Hillary Clinton, PKK için "ortak düşman" dedi. Kıbrıslı Türklere yönelik tecridin sona erdirilmesi amacıyla işbirliği yapılacağını vurguladı. Suriye ile İsrail'in arasını bulmak için çaba sarf eden Tayyip Erdoğan'ı övdü. "Abdullah Gül'ün İran ziyareti önemli" demek suretiyle, bu ülkeyle diyalog kapısını araladı; böylece, "İran'la Türkiye'nin yaklaşması, ABD ile ilişkilerimizi zedeler" şeklindeki ezberi bozmuş oldu. Türkiye'nin, "bölgenin lideri" olduğunu söyledi. Zaten Obama'nın bir ay içinde ülkemizi ziyaret edeceği haberi de, bu düşüncenin bir ifadesiydi.
Kısacası, ağzından bal damladı. 1999'da, Bill Clinton, Türk halkında büyük sempati yaratmıştı. "Neden bizim de ona benzeyen bir cumhurbaşkanımız yok?" diye az üzülmemiştik. Genç, dinamik, yakışıklı ve sempatik.

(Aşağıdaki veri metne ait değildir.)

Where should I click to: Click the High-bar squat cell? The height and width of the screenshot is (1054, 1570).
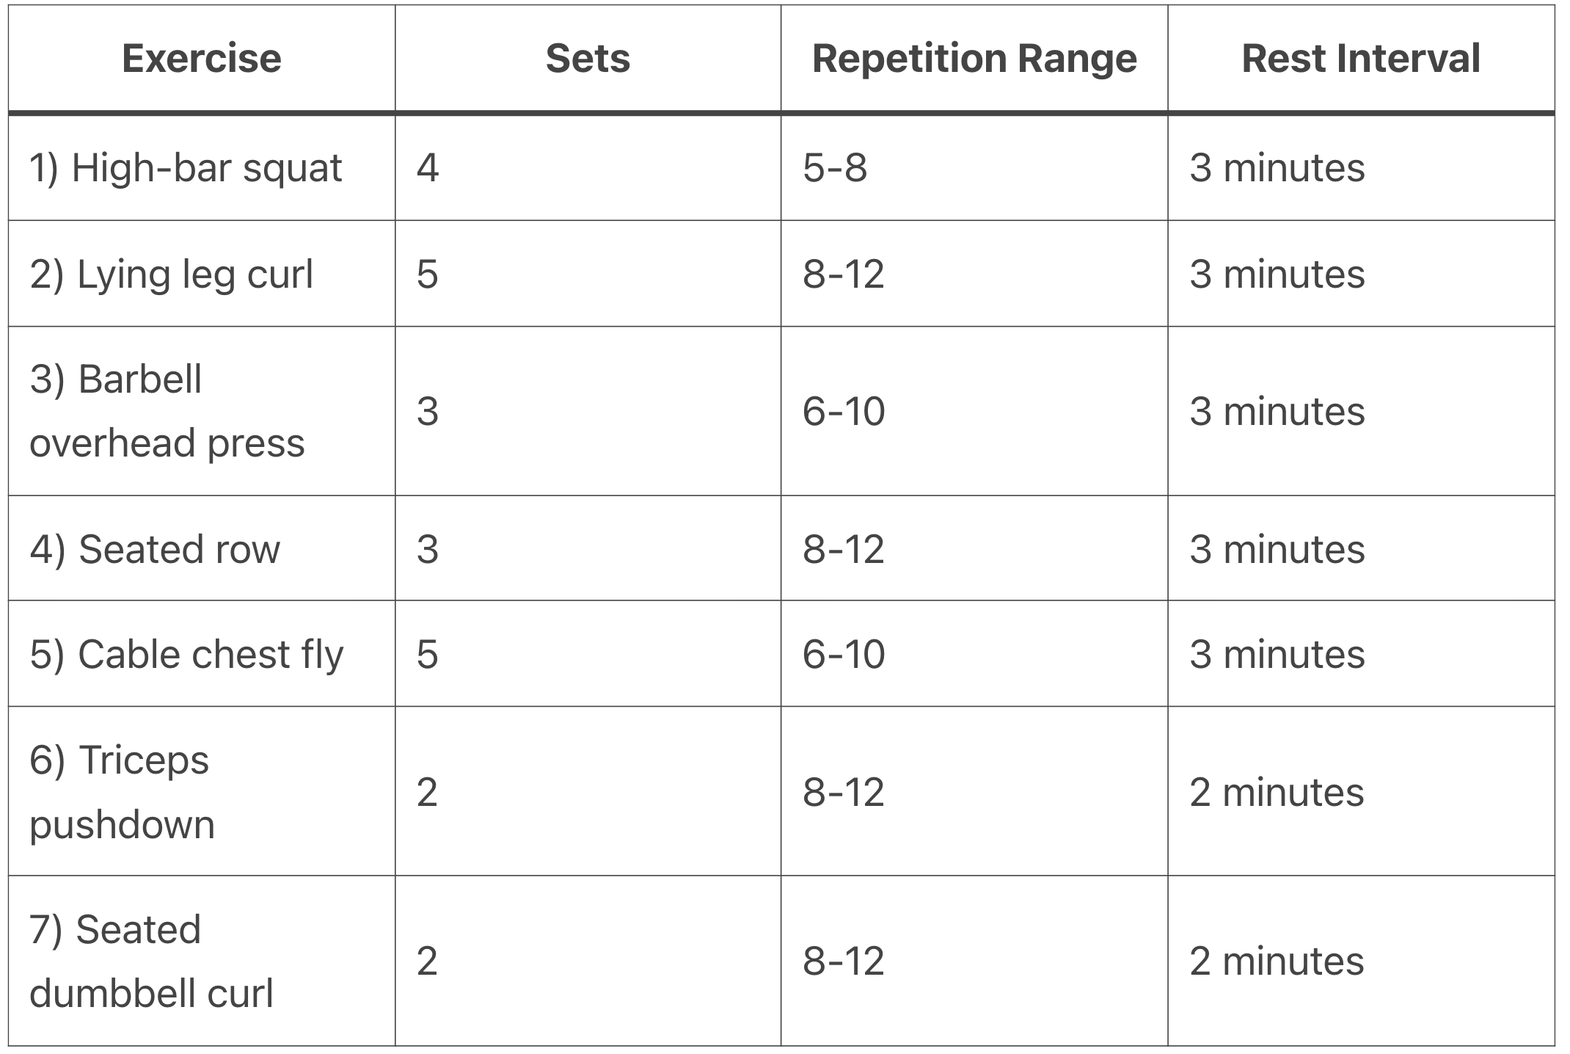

ABD ile aramızı Bush bozdu. Ve birden bire Türkiye, Amerika'yı sevmeyen ülkeler arasında ön sıralara yerleşti. Bakın göreceksiniz, işler nasıl tersine dönecek. İlk sempati kıvılcımını Dışişleri Bakanı Hillary Clinton yaktı. Arkadan bir de Barack Obama gelsin! Anketlerde ABD sevgisi zirve yaparsa hiç şaşırmayın.